In Politics

Victoria Minister for Employment and Industrial Richard Dalla-Riva

Labor And Greens – On The Same Planet At Vote Time

Victor P Taffa

Labor leaders in Victoria are being disingenuous in their attempts to distance themselves from the Greens in the lead-up to the Melbourne by-election.

In the parliamentary sitting year of 2011, the ALP and the Greens voted the same way on 65 out of 80 votes in the Victorian Legislative Council.

In the parliamentary sitting year of 2012, the Greens and ALP voted the same way on 28 out of 40 votes in the Victorian Legislative Council.

 

This voting record is completely at odds with comments from ALP leader Daniel Andrews that the Greens are ‘on a different planet’.

In fact, voting together in three out of every four votes speaks undeniably of a very cosy relationship between Labor and the Greens in the Victorian Parliament, and of their close alignment in ideology.

In recent days, one of Labor’s senior Upper House MPs, Mr. Martin Pakula has been conspicuous in his efforts to distance himself from the Greens over twitter, yet his record in Parliament is very different.

We are entitled to expect that a former Industry Minister would put a high priority on creating conditions favourable to generating jobs and investment for Victorian business.

Where have been his statements in support of manufacturers struggling to deal with higher energy costs under a carbon tax?

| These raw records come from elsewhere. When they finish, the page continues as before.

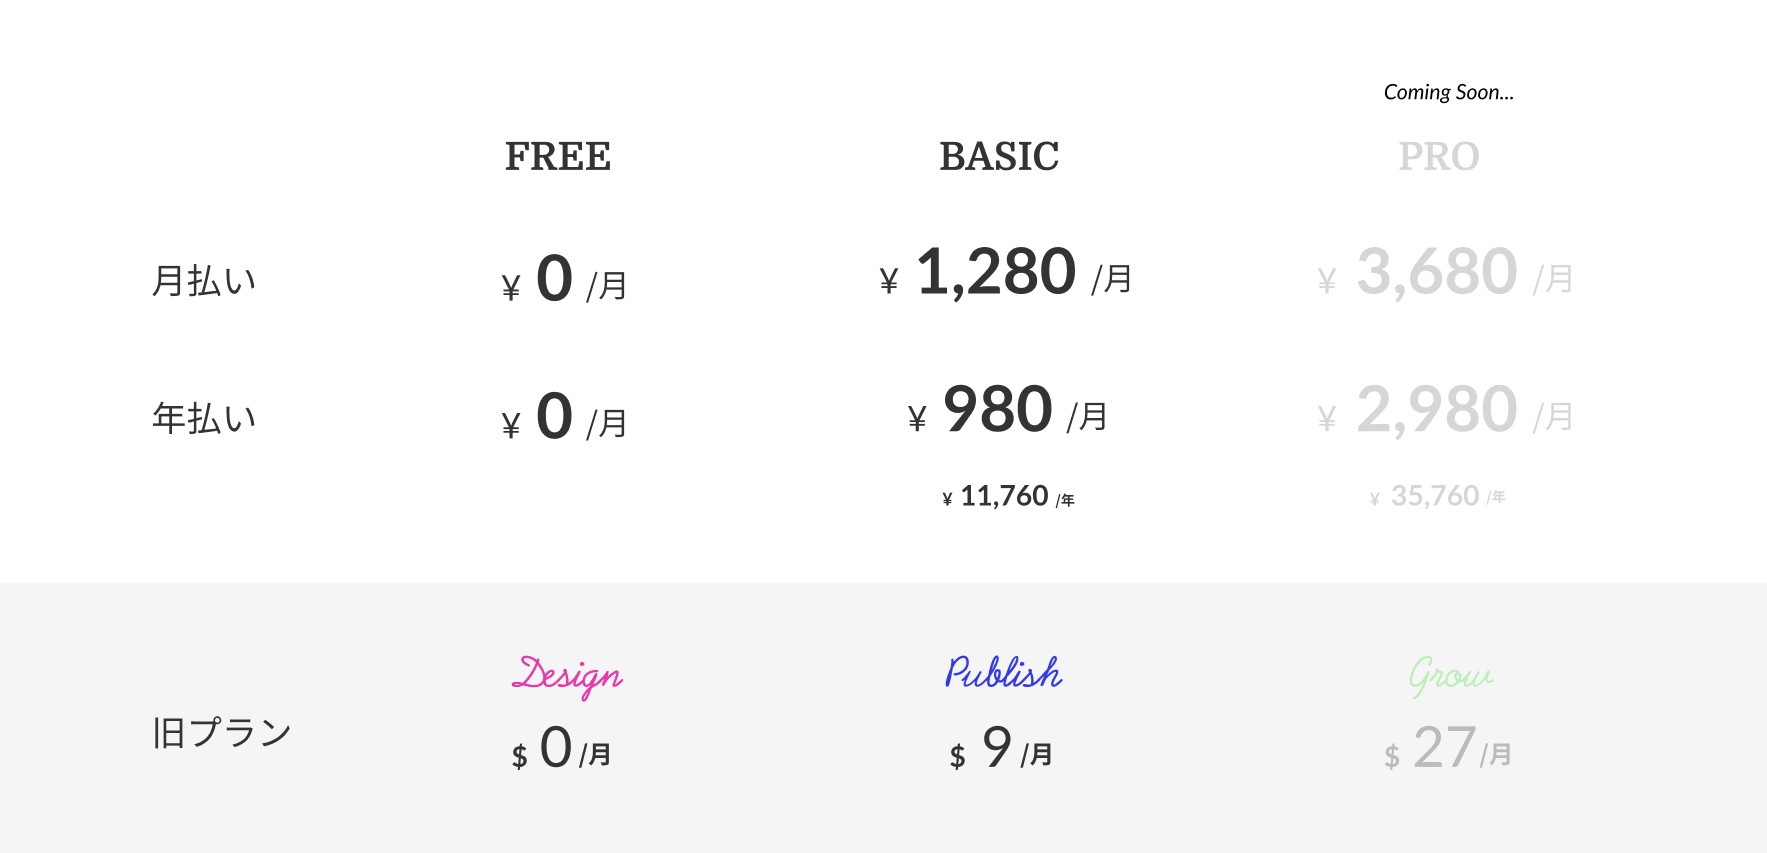Click the PRO monthly price ¥3,680
This screenshot has width=1767, height=853.
1446,273
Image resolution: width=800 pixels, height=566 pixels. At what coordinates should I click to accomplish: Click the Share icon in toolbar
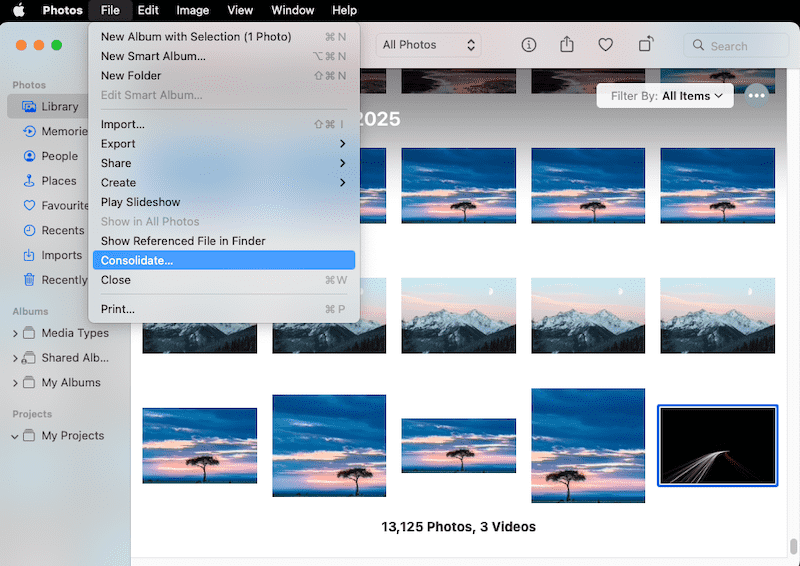(567, 45)
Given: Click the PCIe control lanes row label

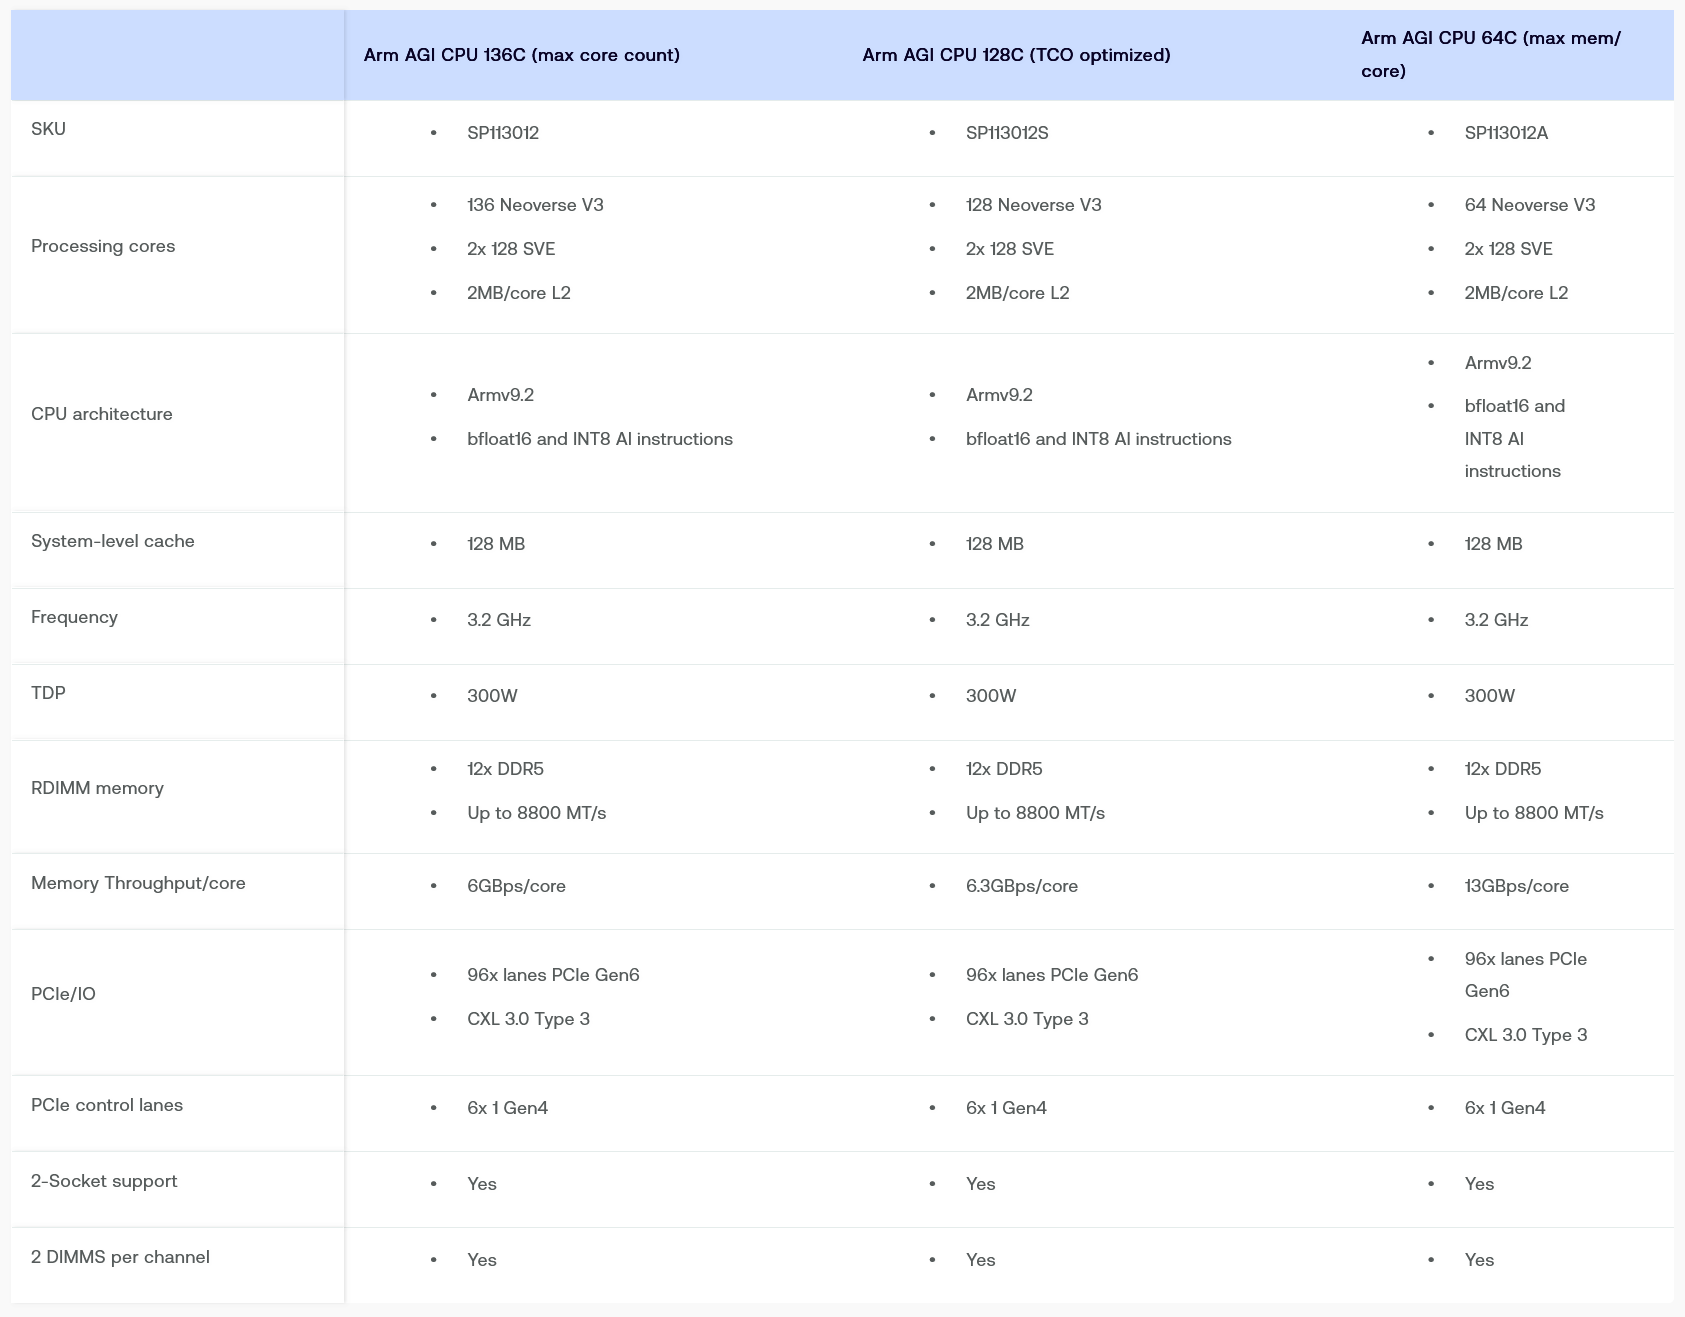Looking at the screenshot, I should point(107,1105).
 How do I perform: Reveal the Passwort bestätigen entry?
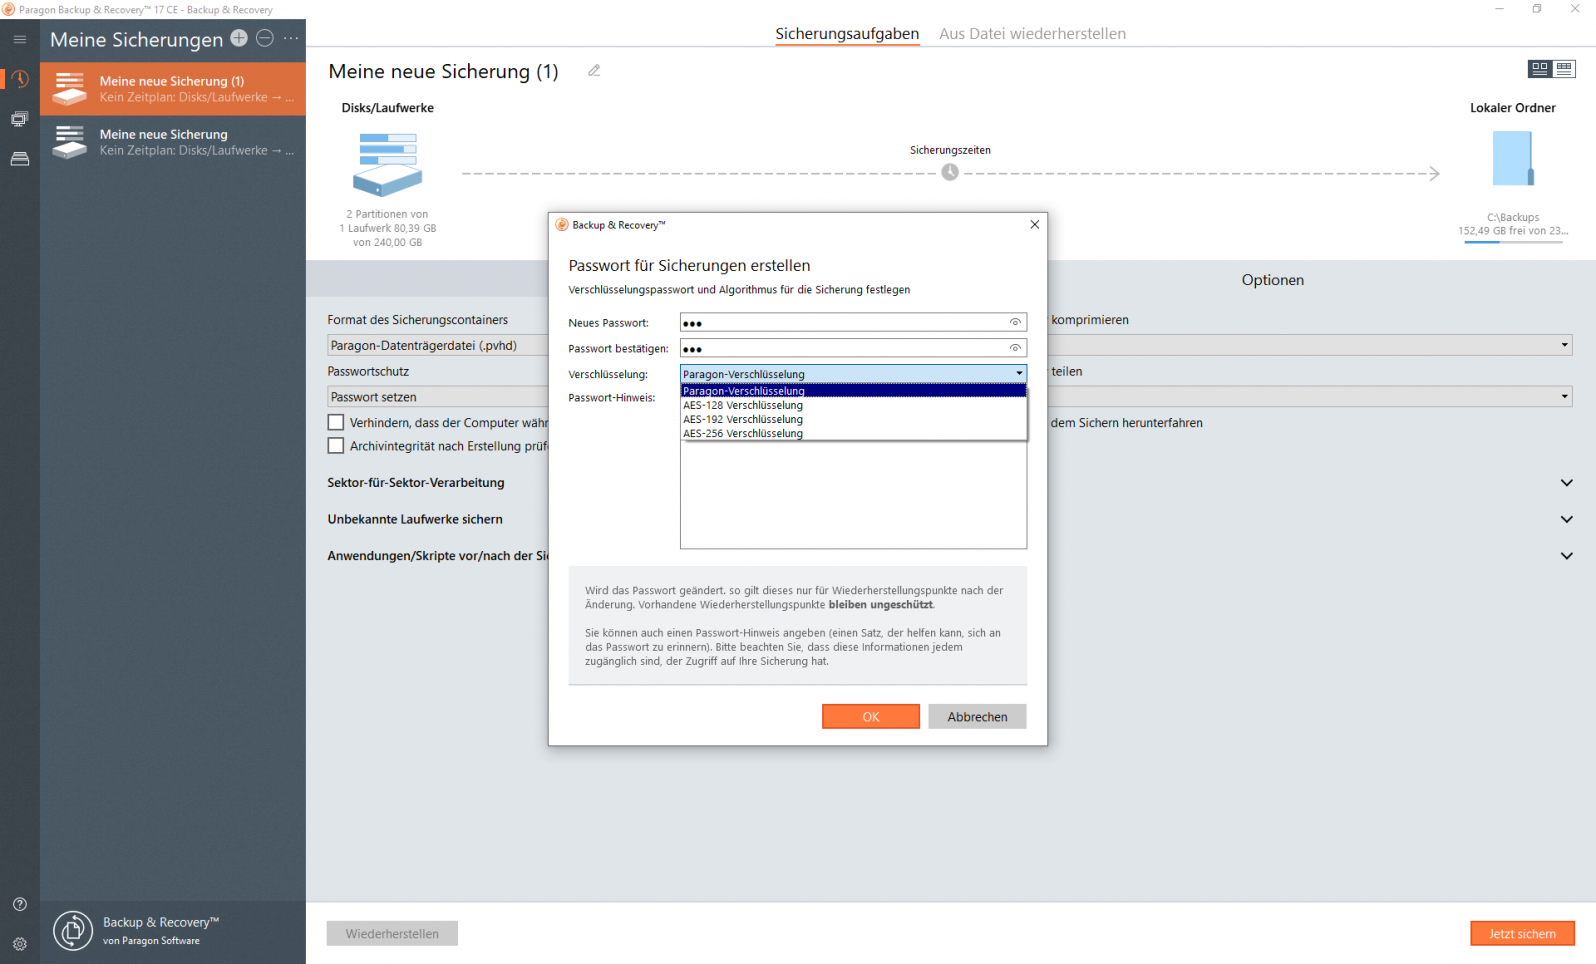tap(1015, 348)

Where have been his statements in support of the Victorian Coalition Government’s exciting plans to develop brown coal from the LaTrobe Valley for export to the major economies of Asia?

There are none. He has deferred meekly to the anti-business, anti-development agenda of the Labor/Greens collective.

Once the Melbourne by-election is out of the way, we can expect that Mr. Pakula and the Victorian ALP will continue their strong record of voting together to stymie economic development in Victoria.

If the Greens are on a different planet, they must have been on the same one as Labor at least 93 out of 120 times when they were called on to vote.